Try it → Reproduce the following material exactly, including every line.

○ ○ ○ ○ ○

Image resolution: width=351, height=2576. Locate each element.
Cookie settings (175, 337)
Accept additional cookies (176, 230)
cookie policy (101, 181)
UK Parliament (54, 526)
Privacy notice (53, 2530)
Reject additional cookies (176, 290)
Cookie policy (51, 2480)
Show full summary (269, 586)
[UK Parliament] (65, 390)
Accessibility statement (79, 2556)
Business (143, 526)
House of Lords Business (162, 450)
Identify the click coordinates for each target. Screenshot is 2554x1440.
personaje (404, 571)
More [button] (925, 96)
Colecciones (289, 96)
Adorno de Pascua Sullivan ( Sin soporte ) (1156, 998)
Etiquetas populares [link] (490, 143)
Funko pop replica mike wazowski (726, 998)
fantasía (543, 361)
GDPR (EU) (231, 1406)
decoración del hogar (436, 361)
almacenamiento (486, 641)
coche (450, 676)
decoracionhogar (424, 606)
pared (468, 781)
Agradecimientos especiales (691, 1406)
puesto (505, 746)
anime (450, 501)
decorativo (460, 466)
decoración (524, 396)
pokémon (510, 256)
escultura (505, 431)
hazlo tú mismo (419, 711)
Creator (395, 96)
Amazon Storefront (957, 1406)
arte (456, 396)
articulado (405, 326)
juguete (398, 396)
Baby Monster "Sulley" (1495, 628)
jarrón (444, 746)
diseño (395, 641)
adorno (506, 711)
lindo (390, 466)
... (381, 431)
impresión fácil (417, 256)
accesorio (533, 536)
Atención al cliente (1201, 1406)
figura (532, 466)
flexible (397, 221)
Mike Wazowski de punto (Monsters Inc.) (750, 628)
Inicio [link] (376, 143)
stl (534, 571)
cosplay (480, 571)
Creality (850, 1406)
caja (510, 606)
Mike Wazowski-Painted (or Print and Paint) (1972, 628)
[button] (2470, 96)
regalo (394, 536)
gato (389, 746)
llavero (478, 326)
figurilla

○ ○ ○ ○ ○

Task response →
Image resolution: width=351, height=2576. Locate each element.
Cookie settings (175, 337)
Accept additional cookies (176, 230)
cookie policy (101, 181)
UK Parliament (54, 526)
Privacy notice (53, 2530)
Reject additional cookies (176, 290)
Cookie policy (51, 2480)
Show full summary (269, 586)
[UK Parliament] (65, 390)
Accessibility statement (79, 2556)
Business (143, 526)
House of Lords Business (162, 450)
Identify the click coordinates for each target. Screenshot is 2554x1440.
personaje (404, 571)
More [button] (925, 96)
Colecciones (289, 96)
Adorno de Pascua Sullivan ( Sin soporte ) (1156, 998)
Etiquetas populares [link] (490, 143)
Funko pop replica mike wazowski (726, 998)
fantasía (543, 361)
GDPR (EU) (231, 1406)
decoración del hogar (436, 361)
almacenamiento (486, 641)
coche (450, 676)
decoracionhogar (424, 606)
pared (468, 781)
Agradecimientos especiales (691, 1406)
puesto (505, 746)
anime (450, 501)
decorativo (460, 466)
decoración (524, 396)
pokémon (510, 256)
escultura (505, 431)
hazlo tú mismo (419, 711)
Creator (395, 96)
Amazon Storefront (957, 1406)
arte (456, 396)
articulado (405, 326)
juguete (398, 396)
Baby Monster "Sulley" (1495, 628)
jarrón (444, 746)
diseño (395, 641)
adorno (506, 711)
lindo (390, 466)
... (381, 431)
impresión fácil (417, 256)
accesorio (533, 536)
Atención al cliente (1201, 1406)
figura (532, 466)
flexible (397, 221)
Mike Wazowski de punto (Monsters Inc.) (750, 628)
Inicio [link] (376, 143)
stl (534, 571)
cosplay (480, 571)
Creality (850, 1406)
caja (510, 606)
Mike Wazowski-Painted (or Print and Paint) (1972, 628)
[button] (2470, 96)
regalo (394, 536)
gato (389, 746)
llavero (478, 326)
figurilla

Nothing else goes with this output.